Das französische Wort für Musical lautet übrigens „Comédie musciale“, was sehr klar verdeutlicht, in welche Unterhaltungsschublade das Musical traditionell gesteckt wurde. Unser Preisträger hat neue Wege beschritten und die musikalische Komödie zu einem musikalischen Drama reifen lassen. Mit überwältigendem Erfolg, denn seine Stücke werden inzwischen längst nicht mehr nur hierzulande gespielt, sondern auch im Ausland, in Tschechien, in Schweden, und sogar in Japan.
Dort weilte er kürzlich zur Premiere seines Stückes „Rebecca“ – auf japanisch. Faszinierend: Er, der so vieles ins Deutsche übertragen und einem Millionenpublikum zugänglich gemacht hat, wird nun selbst in fremde Sprachen übersetzt! Zur selben Zeit saß ich bei ihm daheim auf dem Sofa und ließ mir von seiner Frau Roswitha aus seinem Leben erzählen. „Mein Gott!“, rief ich aus, „das ist so viel, das kann man doch nie und nimmer alles in eine Rede packen!“ Seine Frau beruhigte mich: „Je mehr du weißt, umso mehr kannst du weglassen.“
Doch es schmerzt mich fast, so vieles weglassen zu müssen, denn dieser Mann hat einfach Unglaubliches geleistet. Er hat Gott und der Welt seine Texte in den Mund gelegt (wobei Sie Gott gerne menschlich auffassen und an Karel denken dürfen). Gilbert Bécaud muss ich weglassen, Nana Mouskouri, Mireille Mathieu, Katja Ebstein und Julio Iglesias, die Münchner Freiheit, „Evita“ muss ich weglassen, „das Phantom der Oper“, den „König der Löwen“, „Hexen, Hexen“, den „Tanz der Vampire“, „Mozart!“ und „Marie Antoinette“. Und die vielen Preise muss ich weglassen, die es vor diesem Preis schon für ihn gegeben hat.

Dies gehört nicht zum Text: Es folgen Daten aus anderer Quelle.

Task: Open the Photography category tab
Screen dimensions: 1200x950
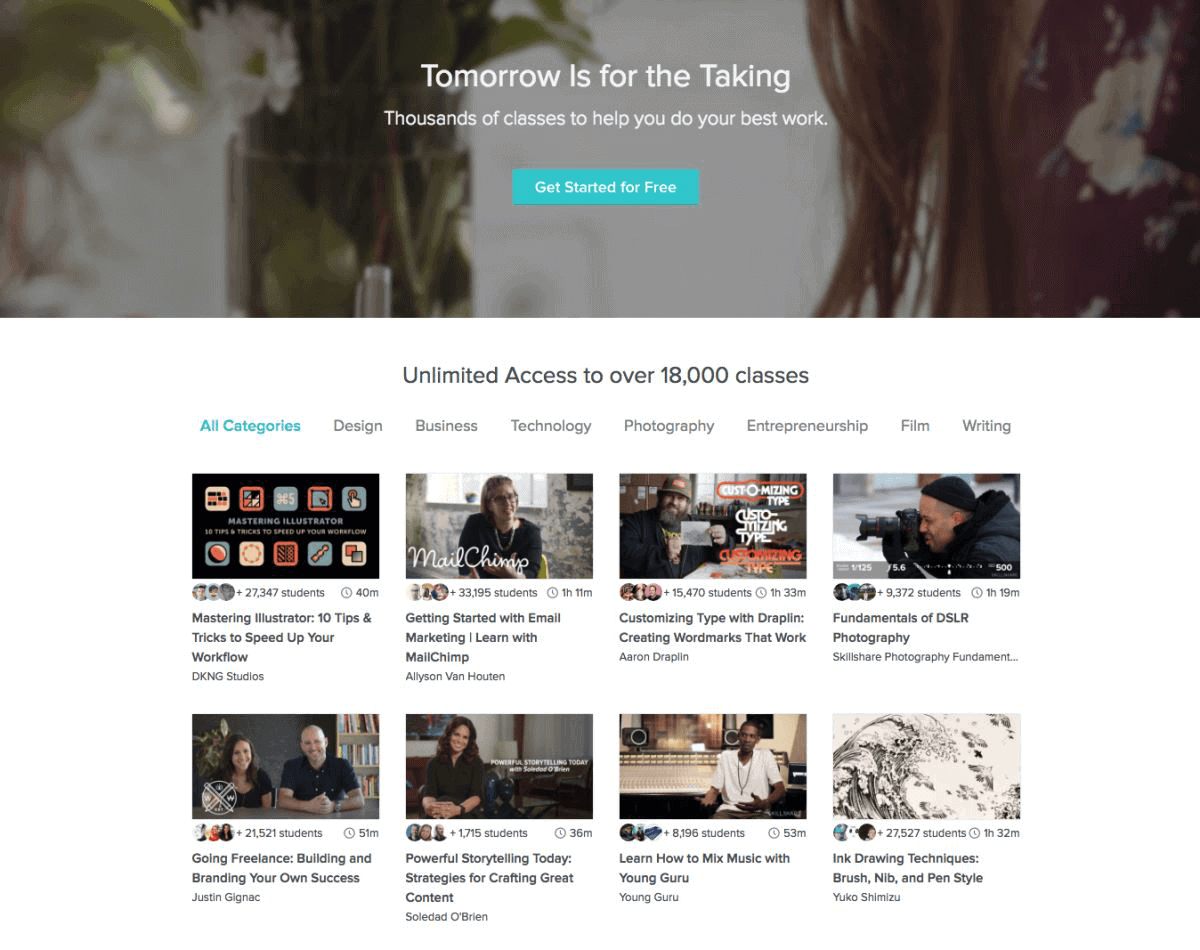Action: pyautogui.click(x=669, y=426)

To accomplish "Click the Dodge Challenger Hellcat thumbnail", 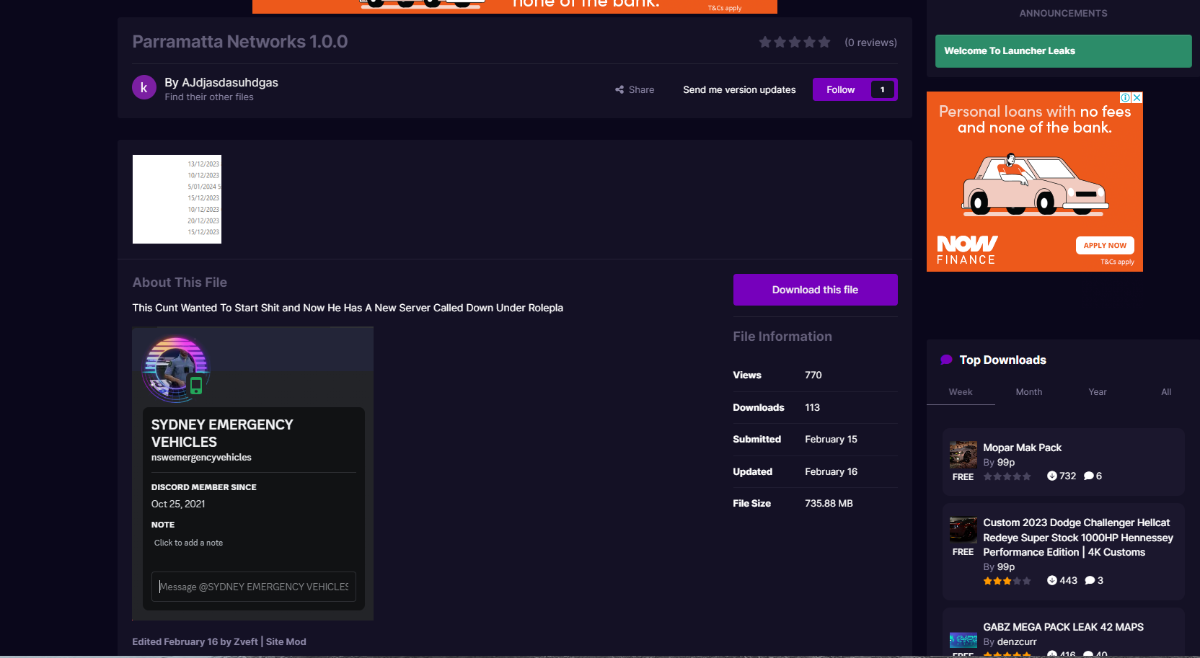I will (963, 530).
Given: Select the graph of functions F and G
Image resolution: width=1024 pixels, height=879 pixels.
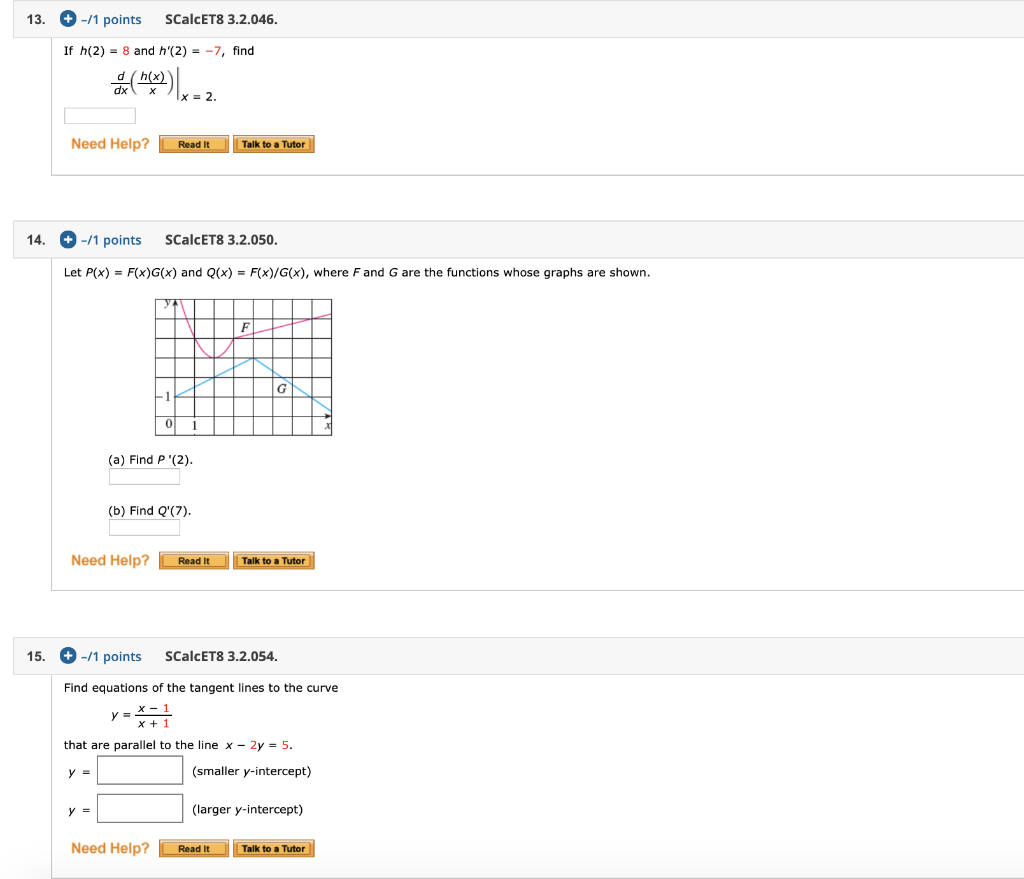Looking at the screenshot, I should click(x=243, y=366).
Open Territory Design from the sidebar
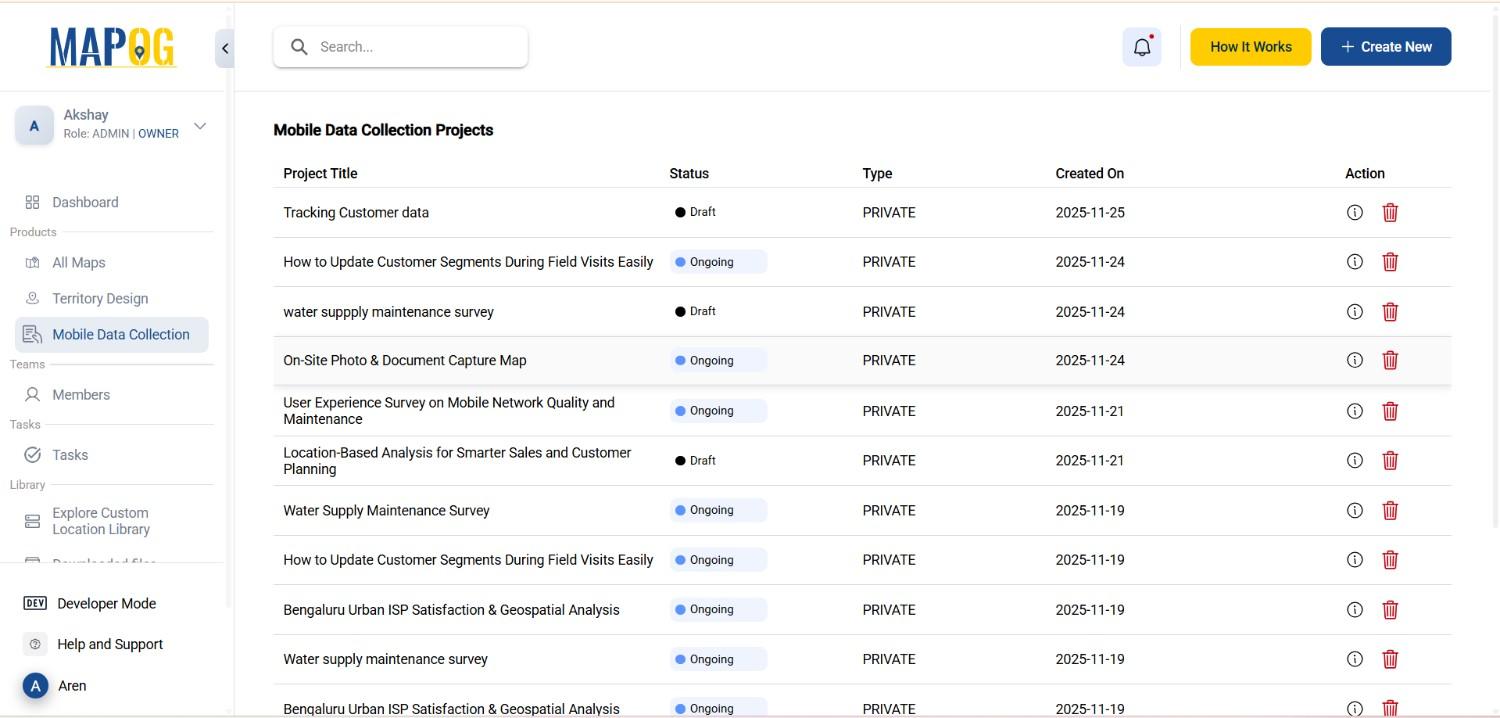 tap(31, 298)
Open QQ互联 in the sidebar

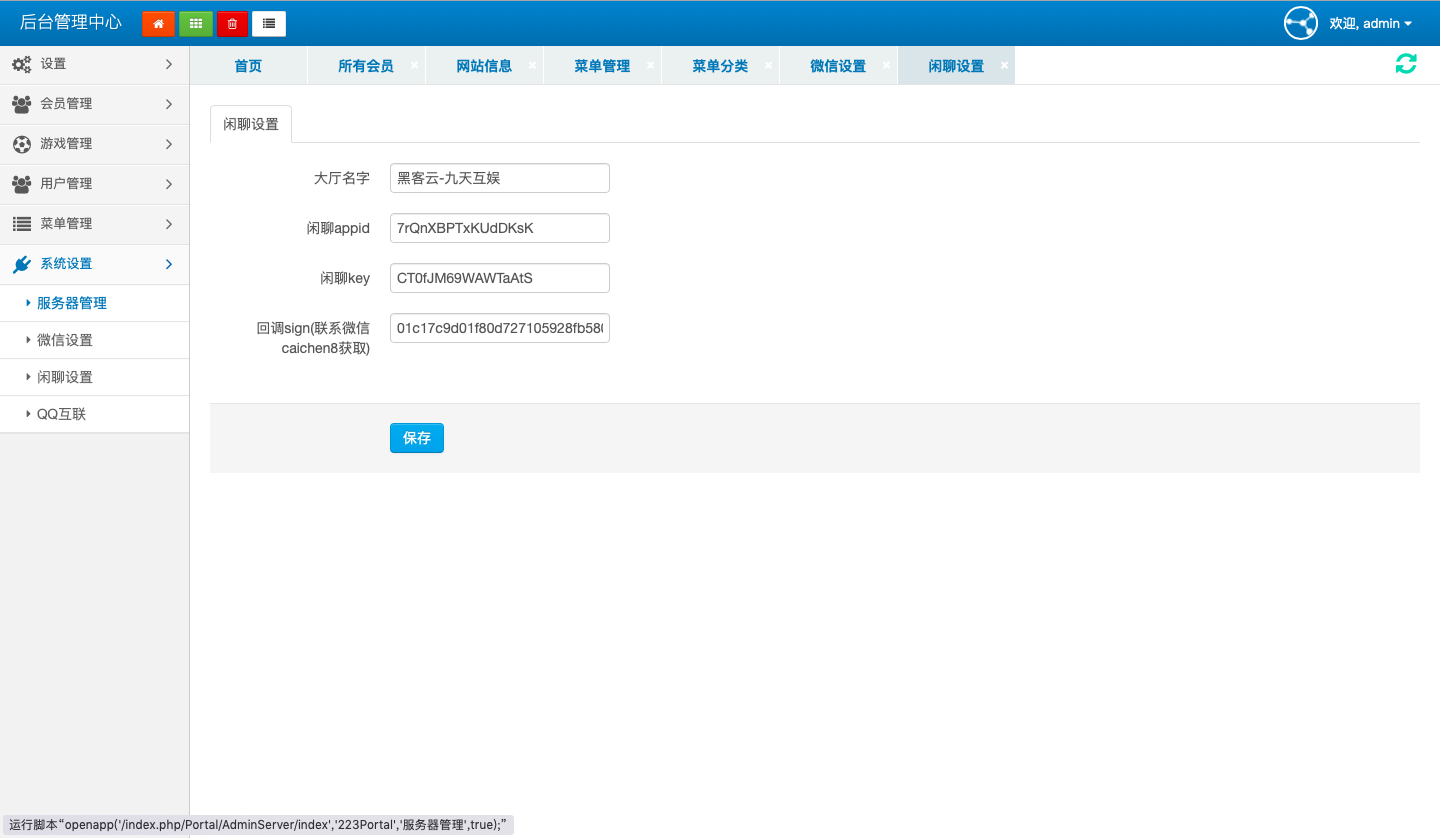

Eines aber darf ich unter keinen Umständen auslassen, nämlich die Gelegenheit, ihm heute und hier meinen Dank auszusprechen. Danke für all die Lieder, für die Verse und Geschichten, mit denen Sie uns zum Nachdenken, zum lauten Mitsingen oder zum verstohlenen Schniefen gebracht haben. Danke für Ihre Poesie, mit der Sie unsere Herzen berührt haben!
Meine Damen und Herren, den Musikautorenpreis für sein Lebenswerk erhält: Michael Kunze!